Task to carry out:
Every line below that holds the string "green" should be copied.

Pixel coordinate grounding data:
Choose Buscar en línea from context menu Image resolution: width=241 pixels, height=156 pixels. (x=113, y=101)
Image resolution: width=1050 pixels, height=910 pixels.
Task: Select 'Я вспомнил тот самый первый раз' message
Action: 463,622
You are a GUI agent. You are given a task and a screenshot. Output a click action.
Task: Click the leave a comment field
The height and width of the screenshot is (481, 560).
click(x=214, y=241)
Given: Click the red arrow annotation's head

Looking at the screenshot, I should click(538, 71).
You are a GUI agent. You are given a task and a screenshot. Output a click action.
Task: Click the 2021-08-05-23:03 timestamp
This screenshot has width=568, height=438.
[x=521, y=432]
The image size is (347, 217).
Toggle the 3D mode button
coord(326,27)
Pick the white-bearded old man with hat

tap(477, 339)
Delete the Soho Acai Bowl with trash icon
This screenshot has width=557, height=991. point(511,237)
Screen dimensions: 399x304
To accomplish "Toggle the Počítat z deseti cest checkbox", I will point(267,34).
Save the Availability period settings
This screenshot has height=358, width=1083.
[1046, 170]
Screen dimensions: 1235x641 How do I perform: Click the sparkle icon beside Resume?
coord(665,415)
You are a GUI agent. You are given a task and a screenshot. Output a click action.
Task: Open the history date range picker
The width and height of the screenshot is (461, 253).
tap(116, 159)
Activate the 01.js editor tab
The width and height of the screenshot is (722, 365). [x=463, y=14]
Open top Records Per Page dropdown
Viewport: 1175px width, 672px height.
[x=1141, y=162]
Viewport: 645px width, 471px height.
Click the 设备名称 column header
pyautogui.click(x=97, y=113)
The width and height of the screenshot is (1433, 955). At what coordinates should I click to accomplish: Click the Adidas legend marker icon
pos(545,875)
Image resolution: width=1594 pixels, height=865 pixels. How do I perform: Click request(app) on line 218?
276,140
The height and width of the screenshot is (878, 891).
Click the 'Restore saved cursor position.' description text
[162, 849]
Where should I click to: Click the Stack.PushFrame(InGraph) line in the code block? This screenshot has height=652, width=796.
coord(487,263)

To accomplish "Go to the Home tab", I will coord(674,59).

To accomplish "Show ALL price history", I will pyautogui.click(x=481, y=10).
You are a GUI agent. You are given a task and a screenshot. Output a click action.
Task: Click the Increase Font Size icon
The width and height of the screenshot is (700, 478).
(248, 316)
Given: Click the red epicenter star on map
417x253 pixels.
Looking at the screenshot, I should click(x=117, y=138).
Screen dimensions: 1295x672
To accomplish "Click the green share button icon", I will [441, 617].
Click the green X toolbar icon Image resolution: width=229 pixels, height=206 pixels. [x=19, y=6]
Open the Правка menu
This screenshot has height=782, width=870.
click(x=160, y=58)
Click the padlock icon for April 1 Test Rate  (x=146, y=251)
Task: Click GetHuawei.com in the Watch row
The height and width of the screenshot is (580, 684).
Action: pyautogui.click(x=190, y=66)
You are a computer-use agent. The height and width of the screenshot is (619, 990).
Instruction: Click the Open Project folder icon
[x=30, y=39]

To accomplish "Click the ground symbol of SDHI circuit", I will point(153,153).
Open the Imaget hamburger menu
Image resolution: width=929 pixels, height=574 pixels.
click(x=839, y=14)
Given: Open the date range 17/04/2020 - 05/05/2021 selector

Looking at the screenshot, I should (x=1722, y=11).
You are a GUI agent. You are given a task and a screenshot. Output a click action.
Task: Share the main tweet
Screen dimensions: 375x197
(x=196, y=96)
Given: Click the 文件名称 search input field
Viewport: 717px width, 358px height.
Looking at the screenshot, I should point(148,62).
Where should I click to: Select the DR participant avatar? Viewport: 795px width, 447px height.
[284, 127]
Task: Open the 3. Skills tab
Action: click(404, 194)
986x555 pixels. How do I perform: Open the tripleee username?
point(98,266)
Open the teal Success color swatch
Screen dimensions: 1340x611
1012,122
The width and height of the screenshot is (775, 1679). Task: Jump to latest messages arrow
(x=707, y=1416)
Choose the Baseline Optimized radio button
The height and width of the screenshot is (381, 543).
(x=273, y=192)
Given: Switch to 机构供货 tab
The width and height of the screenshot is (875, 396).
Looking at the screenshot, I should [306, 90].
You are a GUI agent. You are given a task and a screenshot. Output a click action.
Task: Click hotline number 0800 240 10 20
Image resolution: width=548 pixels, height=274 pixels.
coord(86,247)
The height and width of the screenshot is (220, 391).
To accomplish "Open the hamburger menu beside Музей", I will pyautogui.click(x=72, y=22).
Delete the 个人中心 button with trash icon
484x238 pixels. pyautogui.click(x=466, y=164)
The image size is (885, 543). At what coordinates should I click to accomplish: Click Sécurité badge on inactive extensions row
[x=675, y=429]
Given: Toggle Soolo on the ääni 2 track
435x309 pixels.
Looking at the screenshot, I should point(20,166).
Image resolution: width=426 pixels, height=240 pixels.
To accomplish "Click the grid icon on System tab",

Task output:
To accomplish "Click the green share button icon", I will [441, 617].
Click the green X toolbar icon Image resolution: width=229 pixels, height=206 pixels. [x=19, y=6]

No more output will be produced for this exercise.